Optional Schema Validation
db.createCollection("users", {
validator: {
$jsonSchema: {
bsonType: "object",
required: ["name", "email"],
properties: {
name: { bsonType: "string" },
email: { bsonType: "string", pattern: "^.+@.+$" },
age: { bsonType: "int", minimum: 0 }
}
}
}
});
10. Data Types
| Type | Example | Notes |
|---|---|---|
| String | "hello" | UTF-8 |
| Number | 42, 3.14 | int32, int64, double |
| Boolean | true, false | |
| Date | ISODate("2024-03-15") | UTC timestamp |
| Array | [1, 2, 3] | Any types allowed |
| Object | { nested: "doc" } | Embedded document |
| ObjectId | ObjectId("...") | 12-byte unique ID |
| Null | null | Missing or null value |
Part D: Practical Examples
11. E-commerce Product Catalog
// Insert a product with variable attributes
db.products.insertOne({
name: "MacBook Pro 16",
category: "Electronics",
price: 2499,
specs: {
cpu: "M3 Pro",
ram: "18GB",
storage: "512GB SSD"
},
tags: ["laptop", "apple", "professional"],
stock: 50,
createdAt: new Date()
});
// Query products
db.products.find({
category: "Electronics",
price: { $lte: 3000 },
"specs.ram": "18GB"
}).sort({ price: 1 });
12. User with Embedded Addresses
db.users.insertOne({
name: "Alice",
email: "alice@example.com",
addresses: [
{ type: "home", city: "Taipei", zip: "10617" },
{ type: "work", city: "Hsinchu", zip: "30010" }
]
});
// Find users with Taipei address
db.users.find({ "addresses.city": "Taipei" });
// Update specific address
db.users.updateOne(
{ email: "alice@example.com", "addresses.type": "home" },
{ $set: { "addresses.$.zip": "10618" } }
);
[!TIP] Dot Notation: The syntax
"addresses.city"is called Dot Notation — MongoDB’s way to query nested objects or array fields.

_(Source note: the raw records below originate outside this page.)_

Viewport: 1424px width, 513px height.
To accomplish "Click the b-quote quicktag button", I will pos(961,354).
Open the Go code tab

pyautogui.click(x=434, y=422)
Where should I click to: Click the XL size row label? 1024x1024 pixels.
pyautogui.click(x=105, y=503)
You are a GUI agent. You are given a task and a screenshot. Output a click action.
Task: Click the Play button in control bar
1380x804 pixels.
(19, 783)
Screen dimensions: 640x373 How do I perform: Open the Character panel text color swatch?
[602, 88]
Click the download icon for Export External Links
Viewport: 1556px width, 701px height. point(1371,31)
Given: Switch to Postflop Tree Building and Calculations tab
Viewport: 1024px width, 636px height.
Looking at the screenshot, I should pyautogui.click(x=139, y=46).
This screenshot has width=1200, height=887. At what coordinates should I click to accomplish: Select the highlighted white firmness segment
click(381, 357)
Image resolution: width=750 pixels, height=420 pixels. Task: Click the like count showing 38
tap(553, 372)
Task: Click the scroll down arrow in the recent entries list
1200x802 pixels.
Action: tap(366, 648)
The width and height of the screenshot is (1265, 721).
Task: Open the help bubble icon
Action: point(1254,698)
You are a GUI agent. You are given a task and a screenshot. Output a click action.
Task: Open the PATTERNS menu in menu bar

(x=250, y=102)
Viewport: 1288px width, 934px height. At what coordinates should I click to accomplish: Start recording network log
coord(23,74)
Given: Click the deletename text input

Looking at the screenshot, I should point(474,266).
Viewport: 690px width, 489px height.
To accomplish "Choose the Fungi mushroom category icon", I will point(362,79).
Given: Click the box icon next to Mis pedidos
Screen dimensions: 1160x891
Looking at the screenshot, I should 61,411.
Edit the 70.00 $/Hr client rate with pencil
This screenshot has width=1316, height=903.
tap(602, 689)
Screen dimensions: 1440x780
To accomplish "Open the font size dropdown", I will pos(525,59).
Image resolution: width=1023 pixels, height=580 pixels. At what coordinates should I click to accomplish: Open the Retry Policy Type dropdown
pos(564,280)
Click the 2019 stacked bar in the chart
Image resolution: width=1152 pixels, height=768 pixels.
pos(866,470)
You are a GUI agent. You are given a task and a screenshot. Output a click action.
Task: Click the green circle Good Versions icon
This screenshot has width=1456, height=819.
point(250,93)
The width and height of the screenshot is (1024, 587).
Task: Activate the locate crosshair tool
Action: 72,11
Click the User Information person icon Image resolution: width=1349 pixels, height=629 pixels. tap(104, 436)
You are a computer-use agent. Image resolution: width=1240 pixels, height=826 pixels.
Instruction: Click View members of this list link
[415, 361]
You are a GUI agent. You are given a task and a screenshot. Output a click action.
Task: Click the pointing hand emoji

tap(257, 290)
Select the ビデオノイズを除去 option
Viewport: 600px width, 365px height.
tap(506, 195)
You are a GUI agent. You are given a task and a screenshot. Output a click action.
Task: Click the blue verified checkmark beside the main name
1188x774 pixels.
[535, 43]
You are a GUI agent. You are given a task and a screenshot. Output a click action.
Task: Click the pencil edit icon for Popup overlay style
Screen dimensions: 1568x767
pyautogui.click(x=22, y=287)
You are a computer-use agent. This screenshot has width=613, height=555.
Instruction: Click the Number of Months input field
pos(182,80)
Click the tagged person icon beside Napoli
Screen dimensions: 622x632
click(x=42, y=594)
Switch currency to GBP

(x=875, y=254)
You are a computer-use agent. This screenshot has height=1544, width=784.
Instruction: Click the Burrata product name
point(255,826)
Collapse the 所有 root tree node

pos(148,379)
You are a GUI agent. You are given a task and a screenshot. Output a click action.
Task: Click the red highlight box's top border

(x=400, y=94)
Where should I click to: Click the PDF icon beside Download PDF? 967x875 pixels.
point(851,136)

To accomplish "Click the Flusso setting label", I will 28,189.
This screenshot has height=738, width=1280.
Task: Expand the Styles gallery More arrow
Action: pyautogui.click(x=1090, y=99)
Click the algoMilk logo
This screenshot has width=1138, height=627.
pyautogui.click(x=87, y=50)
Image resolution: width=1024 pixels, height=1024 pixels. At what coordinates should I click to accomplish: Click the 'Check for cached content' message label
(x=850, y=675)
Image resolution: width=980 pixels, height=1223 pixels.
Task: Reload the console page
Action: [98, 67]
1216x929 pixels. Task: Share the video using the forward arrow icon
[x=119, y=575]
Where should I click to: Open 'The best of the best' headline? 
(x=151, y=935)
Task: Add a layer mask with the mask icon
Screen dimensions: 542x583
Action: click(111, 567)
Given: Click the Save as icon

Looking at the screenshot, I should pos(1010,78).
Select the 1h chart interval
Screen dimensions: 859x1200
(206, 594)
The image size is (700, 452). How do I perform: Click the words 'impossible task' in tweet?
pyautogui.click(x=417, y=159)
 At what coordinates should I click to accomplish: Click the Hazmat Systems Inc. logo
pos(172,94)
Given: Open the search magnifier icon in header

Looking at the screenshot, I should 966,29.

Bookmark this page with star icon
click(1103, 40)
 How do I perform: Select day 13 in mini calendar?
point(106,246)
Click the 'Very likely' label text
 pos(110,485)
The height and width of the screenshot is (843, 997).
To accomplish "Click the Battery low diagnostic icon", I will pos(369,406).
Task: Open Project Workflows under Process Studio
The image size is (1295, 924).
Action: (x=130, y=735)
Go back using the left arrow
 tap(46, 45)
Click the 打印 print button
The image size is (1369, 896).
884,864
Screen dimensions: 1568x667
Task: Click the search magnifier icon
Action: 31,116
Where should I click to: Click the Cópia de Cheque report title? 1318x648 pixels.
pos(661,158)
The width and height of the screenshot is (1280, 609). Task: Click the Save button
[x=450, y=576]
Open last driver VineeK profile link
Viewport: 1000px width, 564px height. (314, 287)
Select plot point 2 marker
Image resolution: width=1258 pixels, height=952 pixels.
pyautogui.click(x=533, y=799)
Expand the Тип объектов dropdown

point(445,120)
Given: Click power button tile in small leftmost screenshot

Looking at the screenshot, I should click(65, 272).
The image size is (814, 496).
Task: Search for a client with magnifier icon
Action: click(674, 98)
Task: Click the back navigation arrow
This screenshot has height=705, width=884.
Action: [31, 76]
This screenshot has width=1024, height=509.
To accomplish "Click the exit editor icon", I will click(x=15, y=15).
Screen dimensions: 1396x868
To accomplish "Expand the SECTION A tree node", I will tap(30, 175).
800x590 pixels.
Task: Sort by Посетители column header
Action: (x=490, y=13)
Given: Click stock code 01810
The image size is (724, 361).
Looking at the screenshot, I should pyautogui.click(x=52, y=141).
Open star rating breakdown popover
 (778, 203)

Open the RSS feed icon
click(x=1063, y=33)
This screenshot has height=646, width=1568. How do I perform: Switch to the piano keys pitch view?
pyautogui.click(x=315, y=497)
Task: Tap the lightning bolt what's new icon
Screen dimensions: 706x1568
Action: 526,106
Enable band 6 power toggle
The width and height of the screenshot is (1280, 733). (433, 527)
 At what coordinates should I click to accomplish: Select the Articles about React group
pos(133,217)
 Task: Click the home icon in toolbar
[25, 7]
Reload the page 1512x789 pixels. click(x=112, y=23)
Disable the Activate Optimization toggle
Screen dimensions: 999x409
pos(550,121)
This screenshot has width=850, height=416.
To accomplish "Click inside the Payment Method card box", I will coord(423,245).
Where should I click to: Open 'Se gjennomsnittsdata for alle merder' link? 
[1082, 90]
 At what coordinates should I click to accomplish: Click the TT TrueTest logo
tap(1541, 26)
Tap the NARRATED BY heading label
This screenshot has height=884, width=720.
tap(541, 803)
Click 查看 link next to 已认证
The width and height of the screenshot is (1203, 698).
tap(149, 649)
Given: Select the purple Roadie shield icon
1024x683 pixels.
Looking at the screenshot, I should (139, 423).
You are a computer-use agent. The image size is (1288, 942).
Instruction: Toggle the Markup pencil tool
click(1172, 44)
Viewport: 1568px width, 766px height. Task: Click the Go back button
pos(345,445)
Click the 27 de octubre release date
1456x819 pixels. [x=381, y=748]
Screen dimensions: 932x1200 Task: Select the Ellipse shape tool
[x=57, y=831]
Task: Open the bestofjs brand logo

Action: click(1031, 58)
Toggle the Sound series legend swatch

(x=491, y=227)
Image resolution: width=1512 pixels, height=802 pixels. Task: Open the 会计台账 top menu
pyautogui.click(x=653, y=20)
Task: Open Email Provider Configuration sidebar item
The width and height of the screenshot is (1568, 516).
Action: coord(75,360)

SQL users may mistake this for a simple string, but it’s a path expression. Always wrap dot notation keys in quotes (e.g.,{ "specs.ram": "18GB" }).
Summary
CRUD Cheat Sheet
| Operation | MongoDB | SQL |
|---|---|---|
| Create | insertOne() / insertMany() | INSERT |
| Read | find() / findOne() | SELECT |
| Update | updateOne() / updateMany() | UPDATE |
| Delete | deleteOne() / deleteMany() | DELETE |
Key Differences from SQL
| SQL | MongoDB |
|---|---|
| Fixed schema | Flexible schema |
| Tables + JOINs | Embedded documents |
| Auto-increment ID | ObjectId (distributed) |
| NULL for missing | Field simply doesn’t exist |
Best Practices
- Use consistent field names across documents
- Create indexes on frequently queried fields
- Embed related data when read together
- Use references when data changes independently
- Validate schemas in production applications
💡 Practice Questions
Conceptual
-
Compare MongoDB Document vs SQL Row. What can a document do that a row cannot?
-
Why does MongoDB use ObjectId instead of auto-increment integers for primary keys?
-
What is the difference between
updateOne()with$setvs replacing the entire document?
Hands-on
// Write a MongoDB query to:
// 1. Find all users older than 25, sorted by age descending, limit 10
// 2. Update user "Bob" to add a new hobby "swimming" to his hobbies array
💡 View Answer
// 1. Find users
db.users.find({ age: { $gt: 25 } }).sort({ age: -1 }).limit(10);
// 2. Update Bob's hobbies
db.users.updateOne(
{ name: "Bob" },
{ $push: { hobbies: "swimming" } }
);
Scenario (Schema Design)
Question: A developer stores only product_id inside each order document and references the product collection for price. When prices change, what problem occurs? How would you design it differently?
💡 View Answer
Problem: Historical order prices get retroactively changed! A customer who paid $100 would see $120 if the product price was updated later.
Solution — Snapshotting:
Copy the price and name into the order document at purchase time:
// ❌ Bad: Only reference (price changes affect history)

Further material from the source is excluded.